══ Passage provided

There is a famous passage in the Hebrew Scriptures – which Christians call the Old Testament – in the Book of Ecclesiastes, chapter 3, which says:
“For everything there is a season, and a time for every matter under heaven: a time to be born, and a time to die; a time to plant, and a time to pluck up what is planted; a time to kill, and a time to heal; a time to break down, and a time to build up; a time to weep, and a time to laugh; a time to mourn, and a time to dance …' and so the passage continues, until it ends 'a time to love, and a time to hate; a time for war, and a time for peace."
We must ask ourselves, what sort of times do we live in now? Surely we seek a time of peace, of planting, of building up, and healing? But what also of the unfinished mourning and weeping from our past, and of breaking down those aspects of our inheritance which still need to be broken down? Answering these questions leads us to today’s central question – if these are our times, then what sort of leadership, ethical leadership, do we now need?
Let me stay with the Bible a little longer, as a means of getting under the skin of my questions. In the New Testament, in the Greek of first century Palestine, there are two words that speak of time. One is kairos and the other is chronos.

════
══ Given records

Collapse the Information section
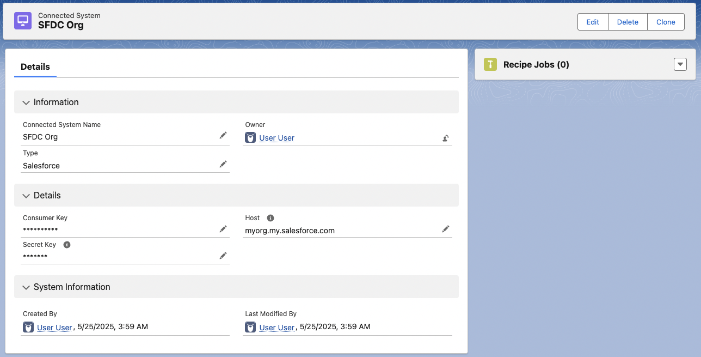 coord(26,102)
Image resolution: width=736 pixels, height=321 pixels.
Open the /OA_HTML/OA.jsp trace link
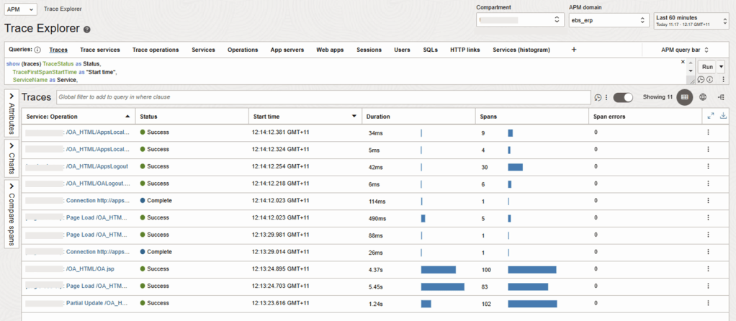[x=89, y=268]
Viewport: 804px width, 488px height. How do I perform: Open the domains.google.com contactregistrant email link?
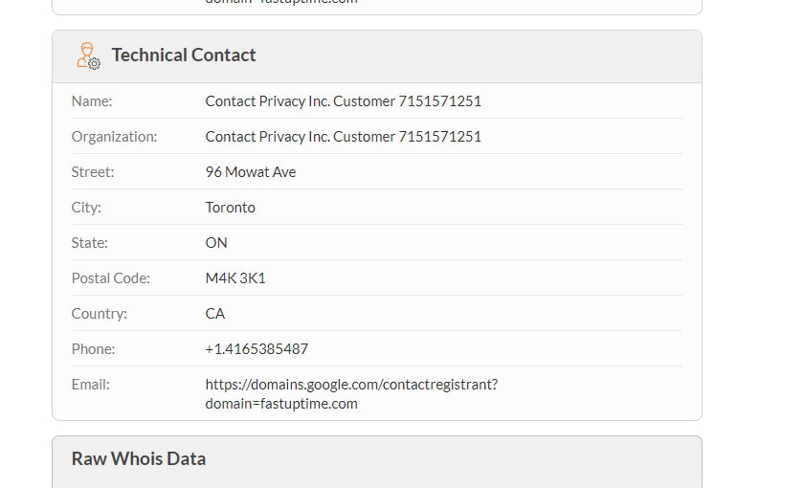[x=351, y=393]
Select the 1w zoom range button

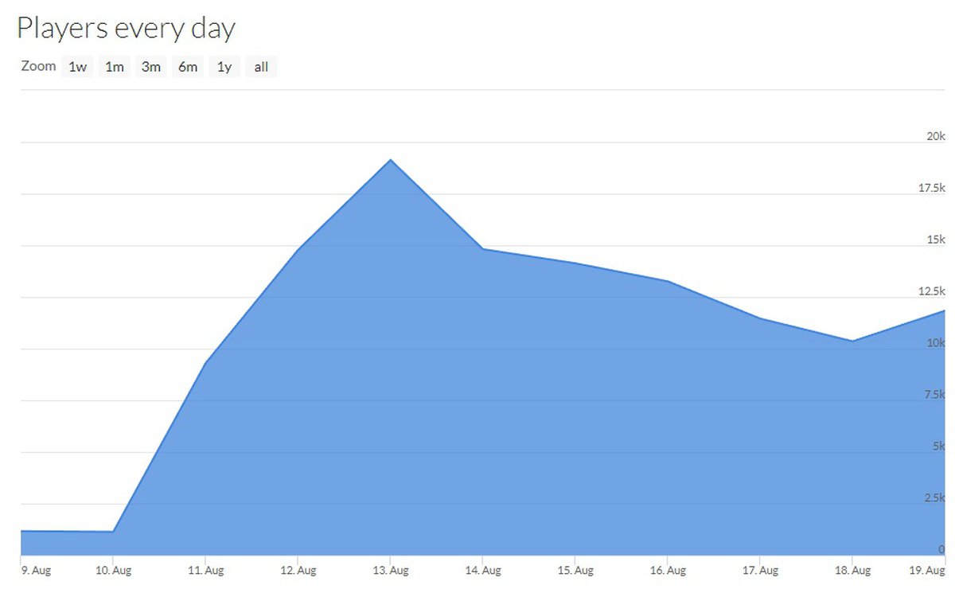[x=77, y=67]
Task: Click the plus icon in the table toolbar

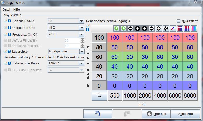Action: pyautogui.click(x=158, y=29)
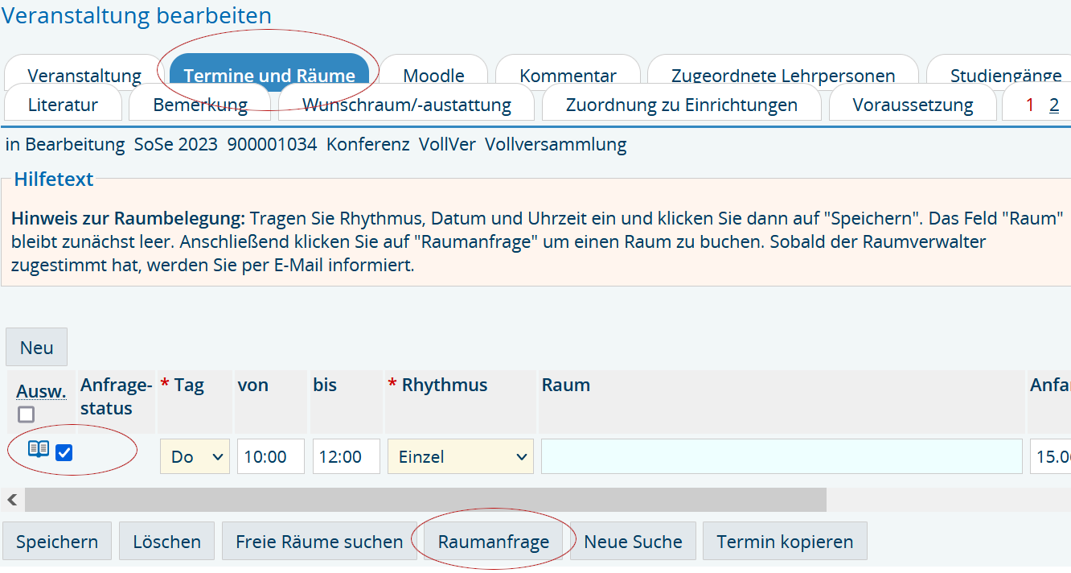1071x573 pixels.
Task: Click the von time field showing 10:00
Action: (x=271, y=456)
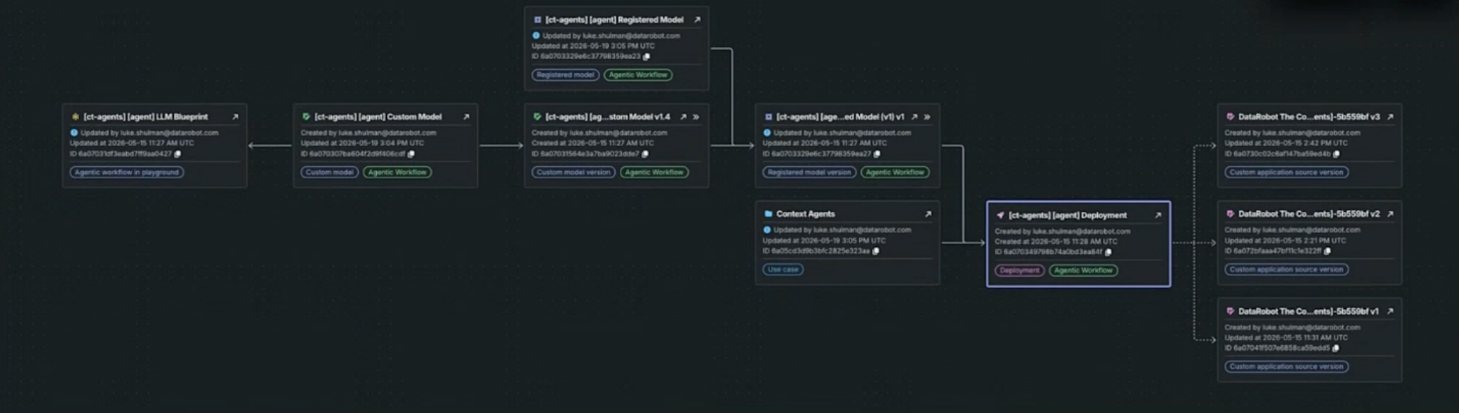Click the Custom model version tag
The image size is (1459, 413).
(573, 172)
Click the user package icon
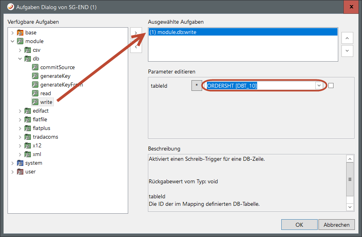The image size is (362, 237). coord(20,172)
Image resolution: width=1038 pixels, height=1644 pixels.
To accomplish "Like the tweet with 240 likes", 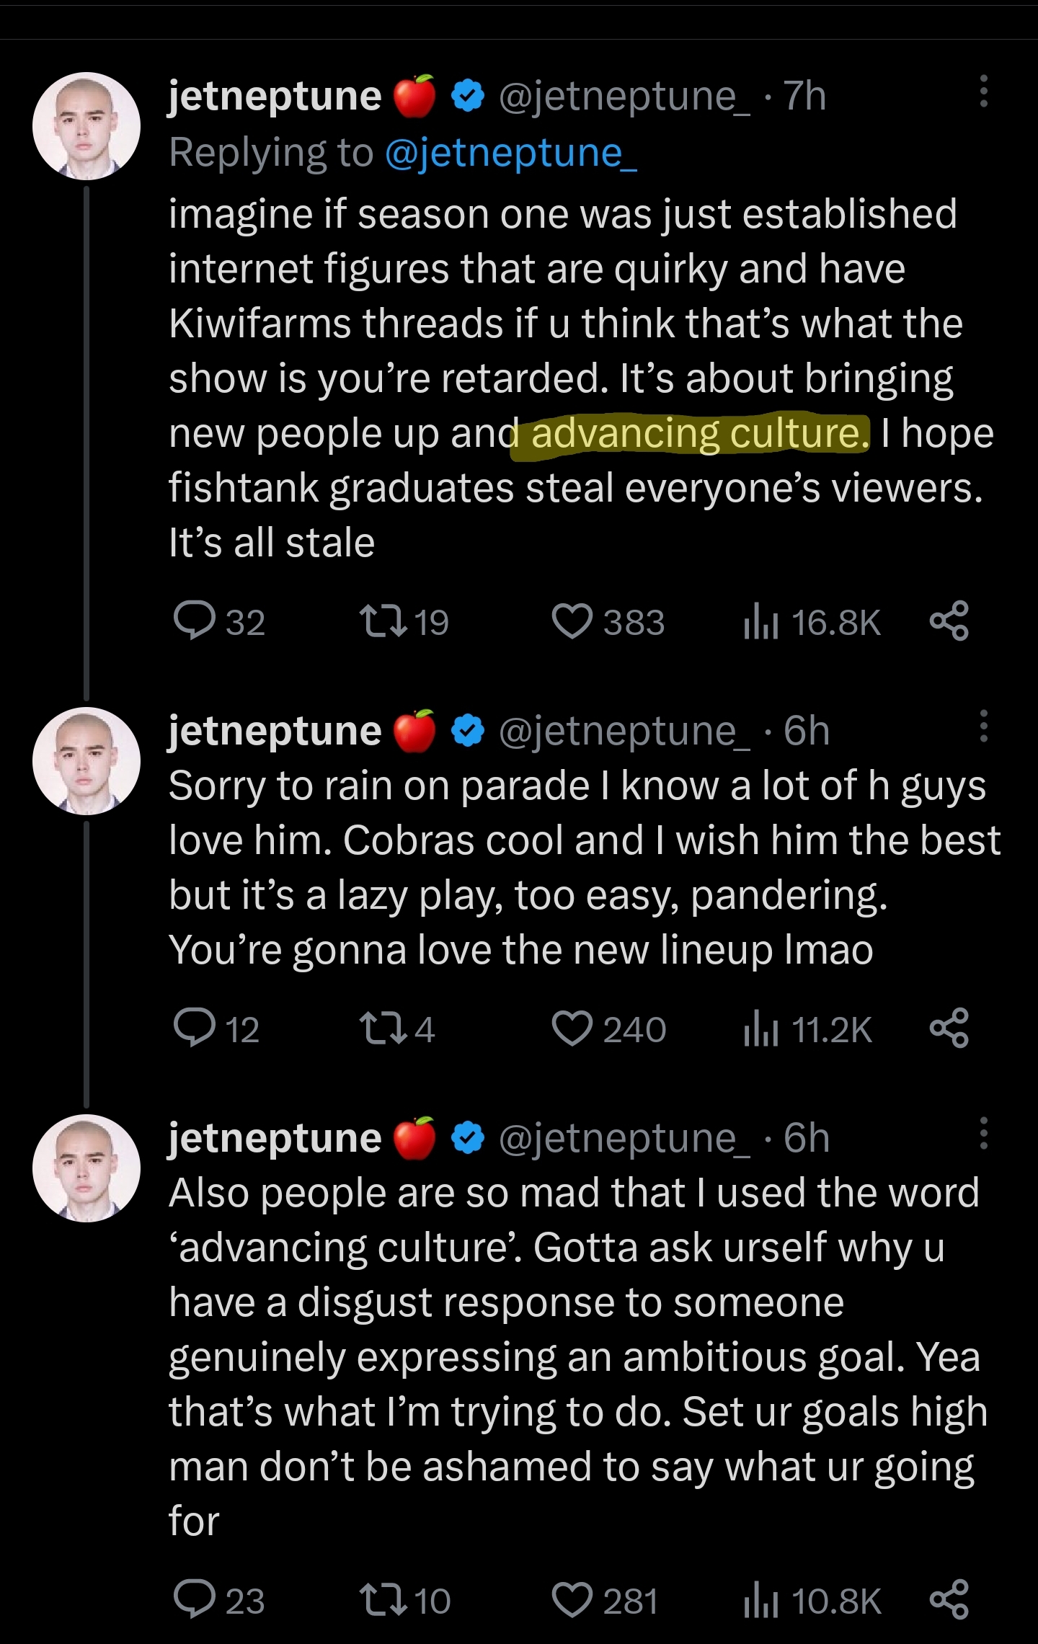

════
══ Given records

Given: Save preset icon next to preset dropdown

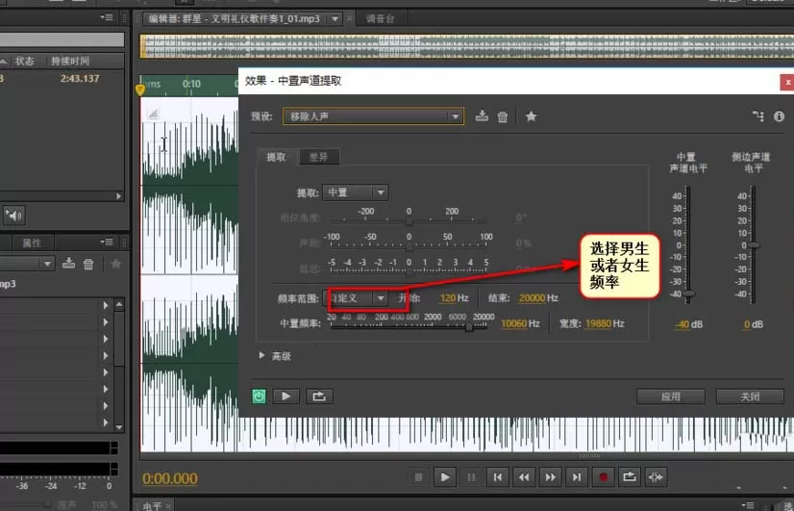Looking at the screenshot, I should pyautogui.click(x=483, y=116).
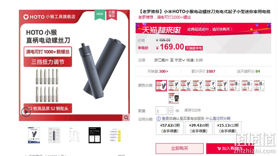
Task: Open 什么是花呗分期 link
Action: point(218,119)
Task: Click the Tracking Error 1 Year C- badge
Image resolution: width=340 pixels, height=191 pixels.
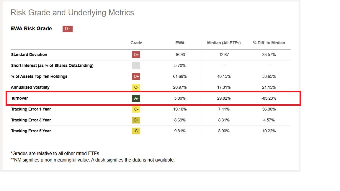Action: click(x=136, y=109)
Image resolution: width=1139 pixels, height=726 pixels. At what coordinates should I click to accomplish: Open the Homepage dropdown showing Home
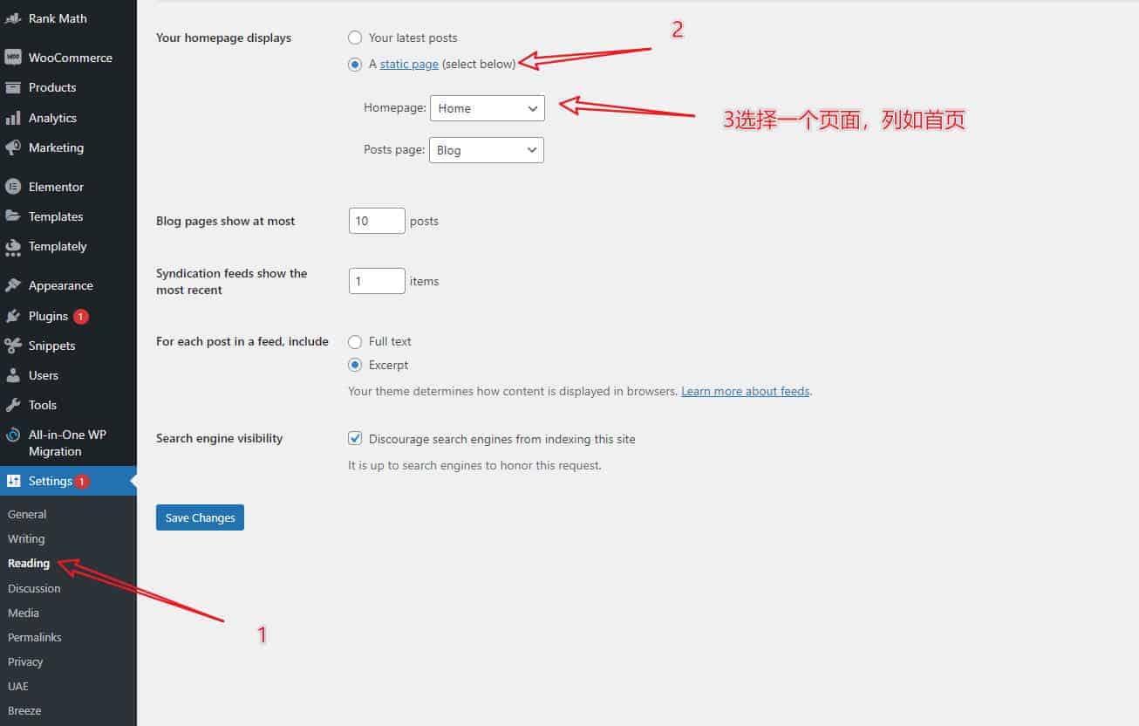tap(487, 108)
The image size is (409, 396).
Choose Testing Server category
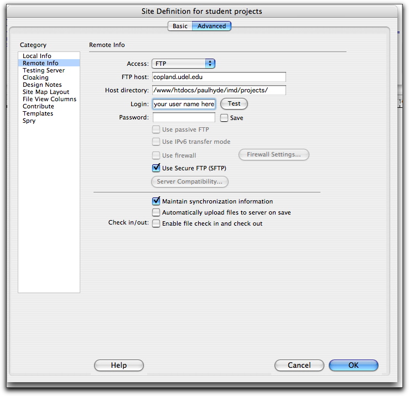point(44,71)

════

▸ Set tasks:
1: In the passage on Ecclesiastes and leadership, do these statements agree with the text? For each, answer yes or no and quote the deciding words: (a) The quoted verses come from chapter 3 of Ecclesiastes. (b) The New Testament Greek has three words that speak of time. (c) Christians call the Hebrew Scriptures the Old Testament.
2: Quote the passage on Ecclesiastes and leadership between "We must ask" and "other is chronos.", inclusive.
3: Continue the passage on Ecclesiastes and leadership from its final sentence.

▸ Expected responses:
1:
(a) Yes: "in the Book of Ecclesiastes, chapter 3"
(b) No: "there are two words that speak of time"
(c) Yes: "which Christians call the Old Testament"

2:
We must ask ourselves, what sort of times do we live in now? Surely we seek a time of peace, of planting, of building up, and healing? But what also of the unfinished mourning and weeping from our past, and of breaking down those aspects of our inheritance which still need to be broken down? Answering these questions leads us to today’s central question – if these are our times, then what sort of leadership, ethical leadership, do we now need?
Let me stay with the Bible a little longer, as a means of getting under the skin of my questions. In the New Testament, in the Greek of first century Palestine, there are two words that speak of time. One is kairos and the other is chronos.

3:
The Leadership of Kairos Time
Let me start with kairos. Kairos became an iconic word during the struggle era, through the issuing, 25 years ago last month, of ‘The Kairos Document – A Theological Comment on the Political Crisis in South Africa’. It was so significant and influential, that numerous other Kairos Documents have since been written around the world, from Central America to Kenya and Zimbabwe; and most recently, Palestine. All address a particular urgent need. All focus on a moment in time that has the potential to be a tipping point, a chance for turning the tide – if only we take hold of it.
This is kairos time – a pivotal point, perhaps of crisis or threat, perhaps of opportunity. It calls for a decisive response, for speaking out and for acting.
The Kairos Document of 25 years ago spoke into just such a time. A state of emergency existed. Oppression and violence were at unprecedented levels. Thousands were in detention; some suffered torture and death; and others went missing, or were banned, restricted, deported or forced into exile. There was an ‘almost total black-out’ of honest news coverage. Sometimes it is hard to convey to those who were not part of it, quite what we experienced.
Believing that kairos time comes with the promise of blessing, if we grasp the opportunities which God presents – the churches realised that, into this dire situation, they had to speak out loudly and clearly the authentic word of God, the true gospel of Jesus Christ with his promise of good news for all who suffer. Therefore, most importantly, this had to be done ‘bottom up’ and not just ‘top down’. This was not a task for those bishops, clergy and academics who were cushioned in ivory towers. It was for those who lived and pastored in townships and countryside, who experienced the daily realities of these hardships. It was a task for the theologians of the university of life – both ordained and lay.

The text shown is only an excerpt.